Beginning with the first line, please return the entries exactly through the line that contains "Given: Click the", and leave out all later lines.

---

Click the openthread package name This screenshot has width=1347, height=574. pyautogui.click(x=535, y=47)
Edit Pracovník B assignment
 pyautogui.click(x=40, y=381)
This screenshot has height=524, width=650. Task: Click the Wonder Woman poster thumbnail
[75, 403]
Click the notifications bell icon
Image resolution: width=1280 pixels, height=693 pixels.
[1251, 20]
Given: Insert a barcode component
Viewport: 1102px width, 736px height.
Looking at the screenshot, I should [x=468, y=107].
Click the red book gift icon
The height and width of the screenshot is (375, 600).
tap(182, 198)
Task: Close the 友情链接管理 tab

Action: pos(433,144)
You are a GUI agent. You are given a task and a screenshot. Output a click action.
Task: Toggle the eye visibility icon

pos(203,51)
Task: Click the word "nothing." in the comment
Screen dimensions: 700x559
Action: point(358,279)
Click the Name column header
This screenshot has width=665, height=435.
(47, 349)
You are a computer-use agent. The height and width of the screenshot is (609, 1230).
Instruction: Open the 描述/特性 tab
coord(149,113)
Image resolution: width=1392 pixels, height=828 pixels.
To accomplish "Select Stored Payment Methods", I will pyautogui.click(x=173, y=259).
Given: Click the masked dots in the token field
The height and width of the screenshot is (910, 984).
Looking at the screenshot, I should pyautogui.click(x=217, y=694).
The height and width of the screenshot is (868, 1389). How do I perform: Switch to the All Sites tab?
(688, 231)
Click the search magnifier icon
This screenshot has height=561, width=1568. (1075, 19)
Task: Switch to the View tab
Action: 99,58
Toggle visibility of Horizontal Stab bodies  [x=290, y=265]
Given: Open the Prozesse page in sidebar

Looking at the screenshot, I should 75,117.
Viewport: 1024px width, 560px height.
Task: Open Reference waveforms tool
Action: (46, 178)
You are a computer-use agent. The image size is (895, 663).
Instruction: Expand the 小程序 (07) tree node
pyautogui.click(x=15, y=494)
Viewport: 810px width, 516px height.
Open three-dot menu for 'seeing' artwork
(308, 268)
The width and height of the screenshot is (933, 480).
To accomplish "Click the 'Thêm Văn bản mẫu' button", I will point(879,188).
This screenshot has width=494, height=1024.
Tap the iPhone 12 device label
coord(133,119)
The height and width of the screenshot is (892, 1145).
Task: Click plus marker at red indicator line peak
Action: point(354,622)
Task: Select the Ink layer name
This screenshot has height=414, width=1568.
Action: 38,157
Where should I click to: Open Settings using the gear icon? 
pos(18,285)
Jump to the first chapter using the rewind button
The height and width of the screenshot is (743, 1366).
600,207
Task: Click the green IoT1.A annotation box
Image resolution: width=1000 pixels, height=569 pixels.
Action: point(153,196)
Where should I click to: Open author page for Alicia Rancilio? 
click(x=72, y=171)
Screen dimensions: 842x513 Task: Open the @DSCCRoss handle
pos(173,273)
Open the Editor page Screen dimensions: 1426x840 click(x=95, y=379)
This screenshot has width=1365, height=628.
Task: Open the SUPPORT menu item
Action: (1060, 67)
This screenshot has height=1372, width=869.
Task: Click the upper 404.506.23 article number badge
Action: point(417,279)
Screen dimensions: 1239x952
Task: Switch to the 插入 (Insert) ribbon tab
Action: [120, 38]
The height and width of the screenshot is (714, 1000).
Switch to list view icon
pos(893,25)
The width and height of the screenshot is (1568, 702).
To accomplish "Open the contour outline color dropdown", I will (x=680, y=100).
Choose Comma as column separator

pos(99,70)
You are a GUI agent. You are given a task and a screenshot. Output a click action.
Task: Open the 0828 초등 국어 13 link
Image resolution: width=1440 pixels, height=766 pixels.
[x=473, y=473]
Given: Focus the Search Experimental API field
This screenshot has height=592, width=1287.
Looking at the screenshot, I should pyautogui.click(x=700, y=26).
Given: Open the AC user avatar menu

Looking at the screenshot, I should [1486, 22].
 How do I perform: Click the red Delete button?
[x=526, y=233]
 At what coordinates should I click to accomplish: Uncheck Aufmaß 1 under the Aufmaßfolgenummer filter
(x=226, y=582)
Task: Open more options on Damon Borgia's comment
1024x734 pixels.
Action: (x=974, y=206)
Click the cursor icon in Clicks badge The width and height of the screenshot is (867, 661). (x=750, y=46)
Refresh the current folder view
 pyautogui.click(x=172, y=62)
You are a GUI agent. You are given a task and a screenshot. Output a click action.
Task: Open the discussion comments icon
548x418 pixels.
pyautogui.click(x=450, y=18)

---

## Exercise response
Click the openthread package name This screenshot has width=1347, height=574. pyautogui.click(x=535, y=47)
Edit Pracovník B assignment
 pyautogui.click(x=40, y=381)
This screenshot has height=524, width=650. Task: Click the Wonder Woman poster thumbnail
[75, 403]
Click the notifications bell icon
Image resolution: width=1280 pixels, height=693 pixels.
[1251, 20]
Given: Insert a barcode component
Viewport: 1102px width, 736px height.
Looking at the screenshot, I should [x=468, y=107].
Click the red book gift icon
The height and width of the screenshot is (375, 600).
tap(182, 198)
Task: Close the 友情链接管理 tab

Action: pos(433,144)
You are a GUI agent. You are given a task and a screenshot. Output a click action.
Task: Toggle the eye visibility icon

pos(203,51)
Task: Click the word "nothing." in the comment
Screen dimensions: 700x559
Action: point(358,279)
Click the Name column header
This screenshot has width=665, height=435.
(47, 349)
You are a computer-use agent. The height and width of the screenshot is (609, 1230).
Instruction: Open the 描述/特性 tab
coord(149,113)
Image resolution: width=1392 pixels, height=828 pixels.
To accomplish "Select Stored Payment Methods", I will pyautogui.click(x=173, y=259).
Given: Click the masked dots in the token field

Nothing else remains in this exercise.